CMA has not approved Kenyan developed digital currency Nurucoin. FILE PHOTO | NMG
CMA has not approved Kenyan developed digital currency Nurucoin. FILE PHOTO | NMG 

The Capital Markets Authority has cautioned Kenyans on the dangers of participating in initial cryptocurrency coin offerings (ICOs) citing high risk of exposure to fraud.

The CMA is the second financial regulator after the Central Bank of Kenya (CBK) to issue caution against cryptocurrencies, reminding investors that they have no fall-back in case of loss since neither regulator has oversight on the Internet-based digital currencies.

The capital markets regulator’s warning comes at a time when a local group is selling a Kenyan developed digital currency known as Nurucoin, which the CMA has not approved.

The CMA says that its caution is based on the wider risks in coin offerings identified by the International Organisation of Securities Commissions (IOSCO) — of which it is a member — that include potential for fraud, cross-border distribution risks, information asymmetry on the risks, costs and returns and liquidity risks when one wants to exit the investment.

“There are ongoing invitations to members of the public to invest in such coins in what is being marketed as ‘pre-sale before the launch on public exchanges’,” said CMA in a notice published Tuesday.

“While some ICOs are floated by entrepreneurs with genuine and innovative ideas for new products and services, there is a risk that some issuers could seek to perpetrate fraud against investors.

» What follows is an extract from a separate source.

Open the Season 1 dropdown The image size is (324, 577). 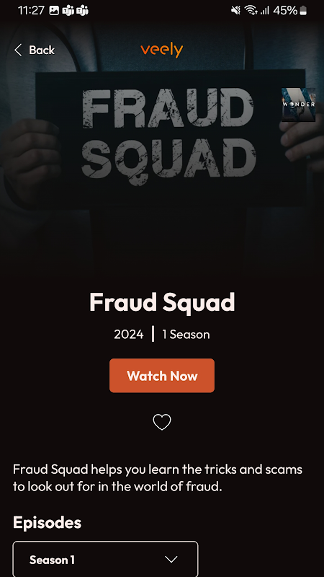pyautogui.click(x=105, y=560)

Most ICOs operate solely over the Internet, and the fact that the products and sellers may not be subject to regulation exposes investors to fraud.”

CMA’s warning is seen as a reaction to Kenya’s Nurucoin, which is managed by owners of e-commerce platform BlazeBay, a subsidiary of Churchblaze Christian Association which runs a number of technology and social networking platforms.